──────── Records provided ────────
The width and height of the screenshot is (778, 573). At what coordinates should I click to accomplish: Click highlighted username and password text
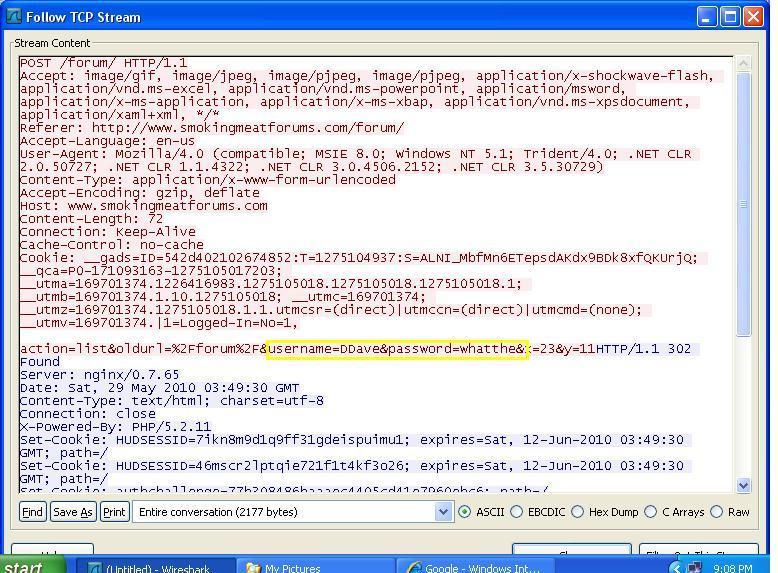click(396, 348)
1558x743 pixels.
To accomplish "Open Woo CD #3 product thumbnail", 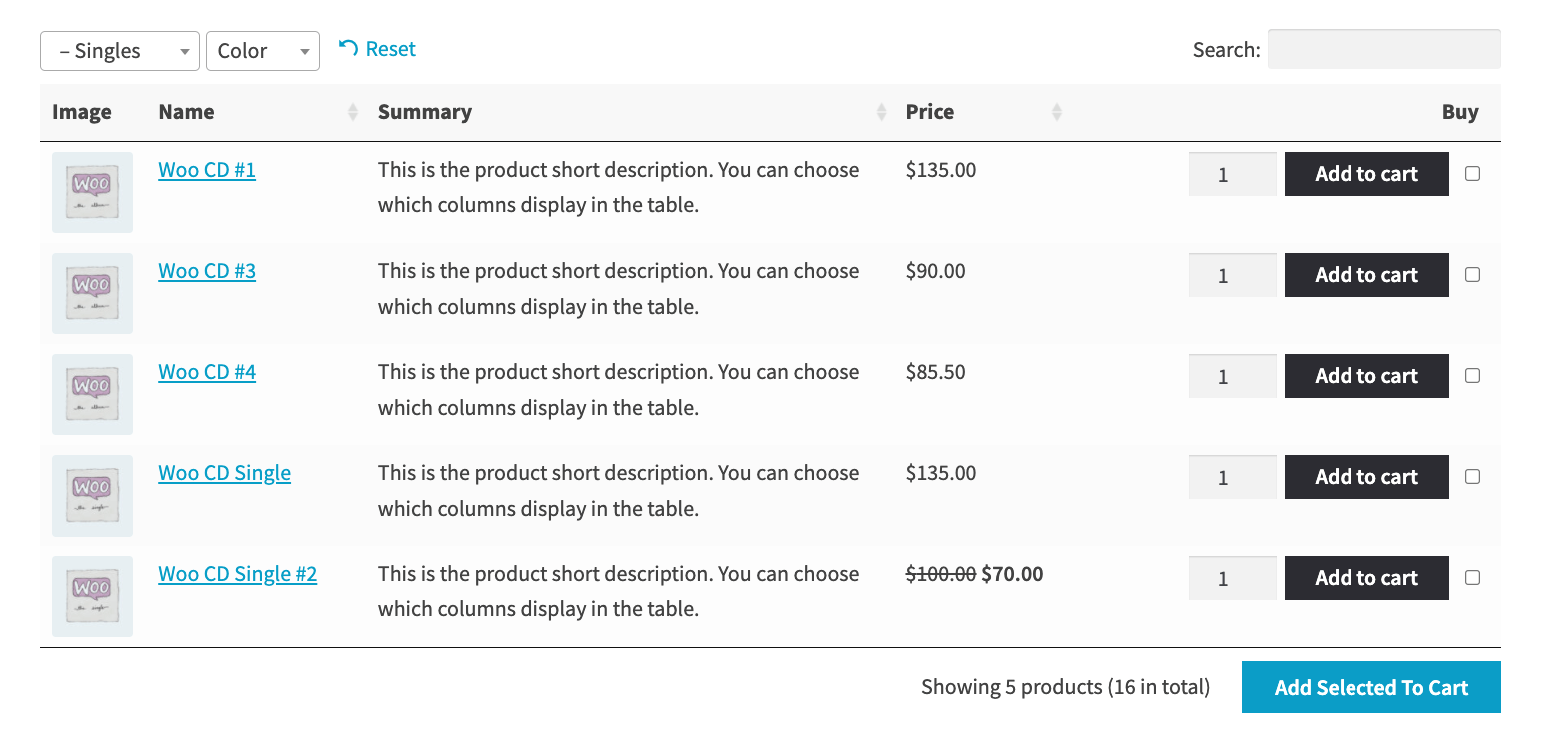I will (92, 293).
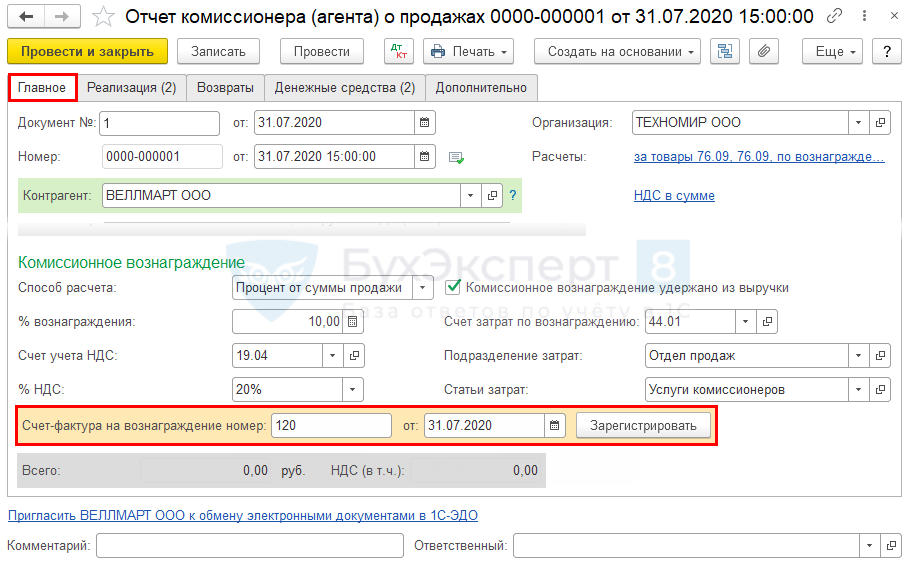
Task: Toggle Комиссионное вознаграждение удержано из выручки checkbox
Action: tap(454, 288)
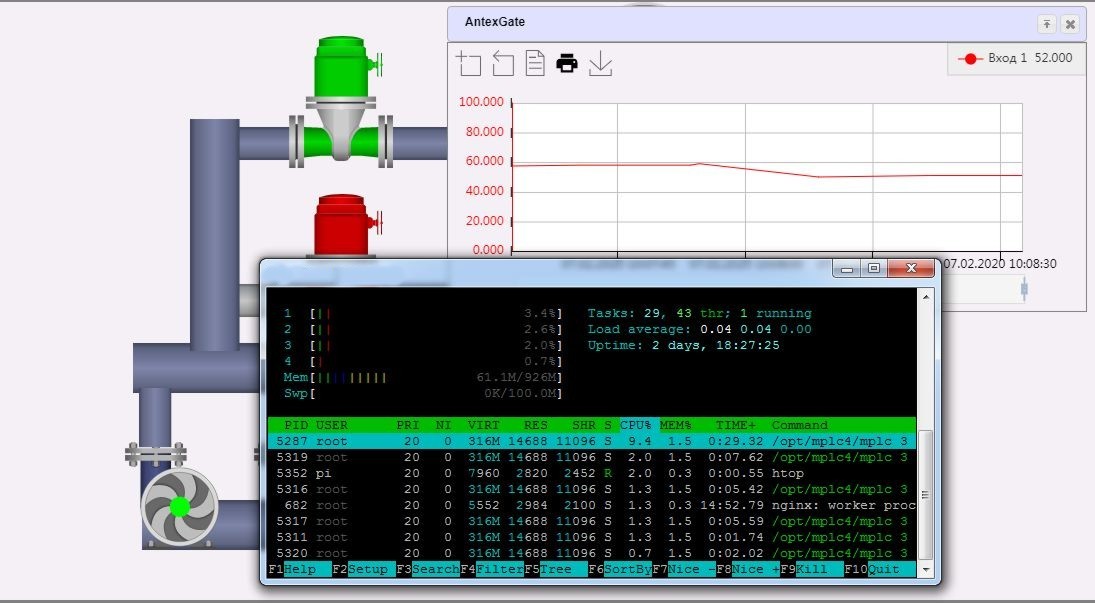Download the chart data with the arrow icon
Viewport: 1095px width, 603px height.
pos(600,64)
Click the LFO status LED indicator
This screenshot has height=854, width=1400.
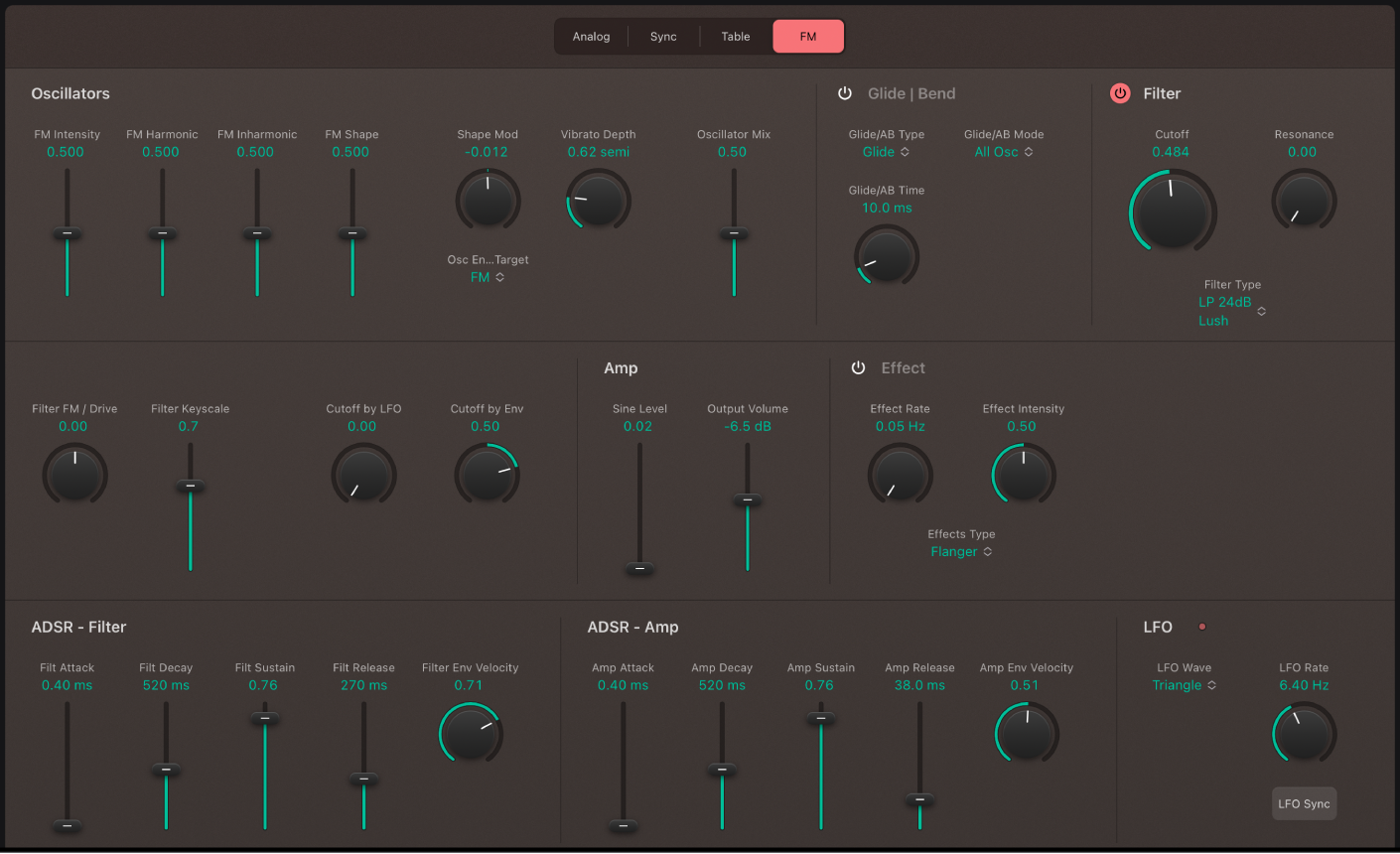pos(1202,626)
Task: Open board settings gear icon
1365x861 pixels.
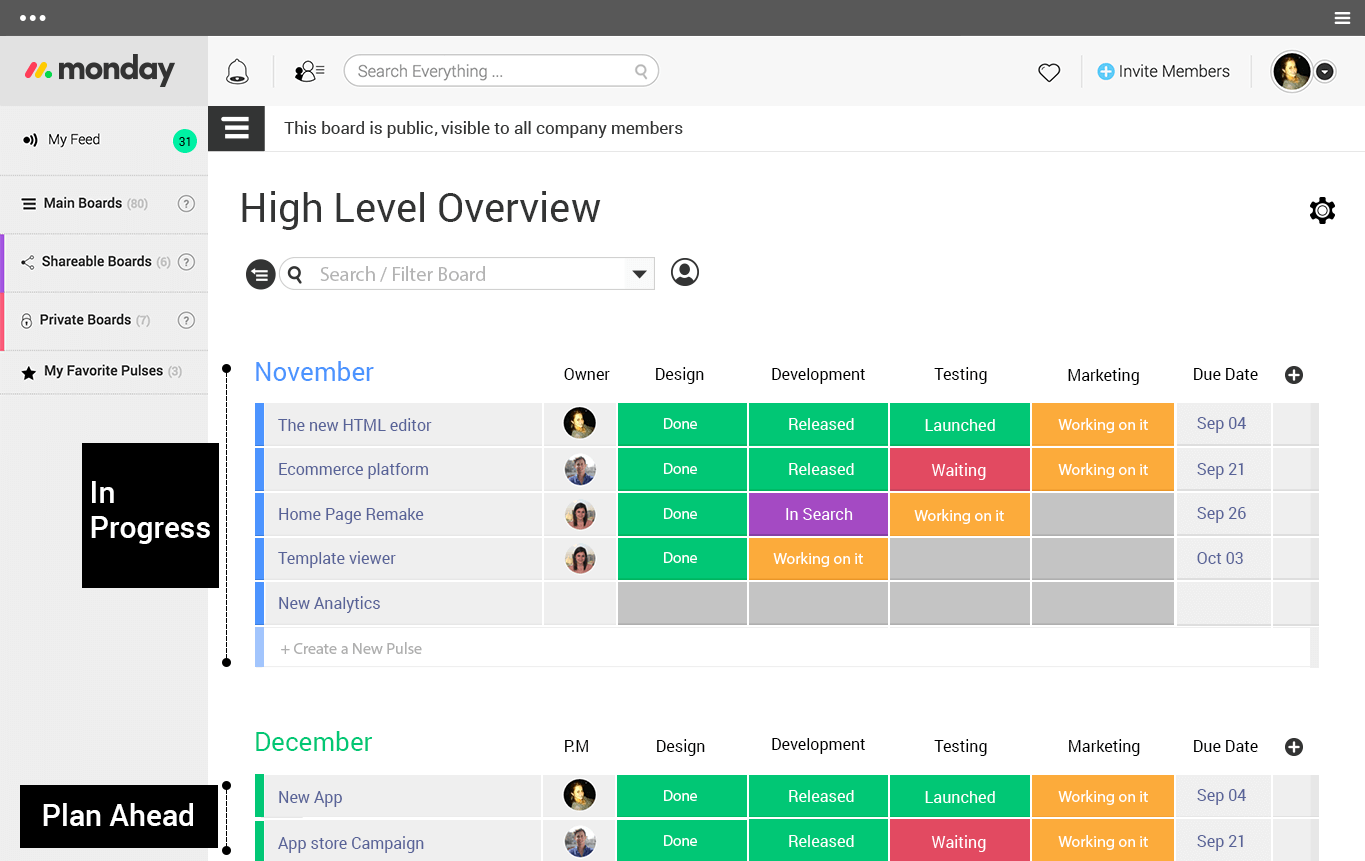Action: click(1322, 210)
────────
### What needs to be done
Copy out the records above again, beginning at the line that contains "Click the LFO status LED indicator" and continuing through the end of the records. Omit the pictures.

### Solution to the problem
Click the LFO status LED indicator
This screenshot has height=854, width=1400.
pos(1202,626)
Task: Open board settings gear icon
1365x861 pixels.
Action: click(1322, 210)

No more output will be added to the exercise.